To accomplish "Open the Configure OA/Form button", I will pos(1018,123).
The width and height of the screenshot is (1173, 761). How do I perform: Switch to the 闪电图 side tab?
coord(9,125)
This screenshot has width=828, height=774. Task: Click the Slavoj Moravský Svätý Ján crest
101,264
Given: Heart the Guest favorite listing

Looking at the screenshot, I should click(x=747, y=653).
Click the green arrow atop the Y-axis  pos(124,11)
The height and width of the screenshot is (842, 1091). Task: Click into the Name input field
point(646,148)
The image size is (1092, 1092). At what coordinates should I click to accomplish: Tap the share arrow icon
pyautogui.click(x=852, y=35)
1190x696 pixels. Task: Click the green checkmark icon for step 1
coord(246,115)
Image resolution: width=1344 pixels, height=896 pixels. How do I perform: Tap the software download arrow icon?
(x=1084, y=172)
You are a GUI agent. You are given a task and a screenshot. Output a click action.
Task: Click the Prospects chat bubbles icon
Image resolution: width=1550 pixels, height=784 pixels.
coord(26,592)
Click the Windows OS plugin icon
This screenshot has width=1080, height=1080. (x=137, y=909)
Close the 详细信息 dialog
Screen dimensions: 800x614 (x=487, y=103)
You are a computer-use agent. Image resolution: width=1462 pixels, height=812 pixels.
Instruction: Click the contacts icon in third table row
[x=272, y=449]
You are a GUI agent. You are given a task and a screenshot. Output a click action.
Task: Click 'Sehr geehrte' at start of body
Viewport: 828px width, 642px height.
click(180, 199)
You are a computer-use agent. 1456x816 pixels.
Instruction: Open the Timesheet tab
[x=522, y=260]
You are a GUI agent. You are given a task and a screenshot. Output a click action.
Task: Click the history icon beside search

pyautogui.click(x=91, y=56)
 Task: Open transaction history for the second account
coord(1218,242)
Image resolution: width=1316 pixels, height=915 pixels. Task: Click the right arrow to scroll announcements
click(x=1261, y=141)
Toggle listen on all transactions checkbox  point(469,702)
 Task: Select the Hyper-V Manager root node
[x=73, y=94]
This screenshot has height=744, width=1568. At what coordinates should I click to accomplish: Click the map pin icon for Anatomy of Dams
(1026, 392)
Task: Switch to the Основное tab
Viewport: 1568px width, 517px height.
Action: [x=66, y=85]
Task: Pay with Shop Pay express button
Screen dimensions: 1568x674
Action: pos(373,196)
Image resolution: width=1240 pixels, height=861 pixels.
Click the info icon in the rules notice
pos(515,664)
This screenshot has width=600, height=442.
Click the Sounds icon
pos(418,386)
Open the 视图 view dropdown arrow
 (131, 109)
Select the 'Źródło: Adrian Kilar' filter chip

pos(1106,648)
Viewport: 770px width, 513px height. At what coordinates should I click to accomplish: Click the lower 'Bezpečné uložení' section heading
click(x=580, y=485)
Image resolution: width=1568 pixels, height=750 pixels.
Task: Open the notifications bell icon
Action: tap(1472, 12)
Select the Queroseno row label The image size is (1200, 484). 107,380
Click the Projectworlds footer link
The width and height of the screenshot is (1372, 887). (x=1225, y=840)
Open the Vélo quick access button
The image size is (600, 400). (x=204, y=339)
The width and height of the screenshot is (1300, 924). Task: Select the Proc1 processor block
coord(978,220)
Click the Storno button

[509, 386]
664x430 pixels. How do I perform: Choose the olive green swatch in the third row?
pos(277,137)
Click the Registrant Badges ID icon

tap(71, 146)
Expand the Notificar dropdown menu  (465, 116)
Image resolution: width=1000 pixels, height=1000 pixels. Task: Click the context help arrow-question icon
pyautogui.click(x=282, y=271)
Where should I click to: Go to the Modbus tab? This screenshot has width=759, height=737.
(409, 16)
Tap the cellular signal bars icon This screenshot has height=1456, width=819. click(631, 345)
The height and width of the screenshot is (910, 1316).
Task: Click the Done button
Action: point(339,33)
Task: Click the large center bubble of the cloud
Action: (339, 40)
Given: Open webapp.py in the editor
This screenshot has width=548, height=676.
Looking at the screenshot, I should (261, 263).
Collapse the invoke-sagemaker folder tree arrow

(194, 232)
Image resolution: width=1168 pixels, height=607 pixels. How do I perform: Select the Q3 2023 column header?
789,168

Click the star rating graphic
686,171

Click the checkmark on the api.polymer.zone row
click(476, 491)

▬▬▬▬▬▬

Could you give the listing again from its start through the line with "pyautogui.click(x=852, y=35)", switching "Task" to "Goal" and leaving everything else as it is?

▶ [Exercise result]:
To accomplish "Open the Configure OA/Form button", I will pos(1018,123).
The width and height of the screenshot is (1173, 761). How do I perform: Switch to the 闪电图 side tab?
coord(9,125)
This screenshot has width=828, height=774. Goal: Click the Slavoj Moravský Svätý Ján crest
101,264
Given: Heart the Guest favorite listing

Looking at the screenshot, I should click(x=747, y=653).
Click the green arrow atop the Y-axis  pos(124,11)
The height and width of the screenshot is (842, 1091). Goal: Click into the Name input field
point(646,148)
The image size is (1092, 1092). At what coordinates should I click to accomplish: Tap the share arrow icon
pyautogui.click(x=852, y=35)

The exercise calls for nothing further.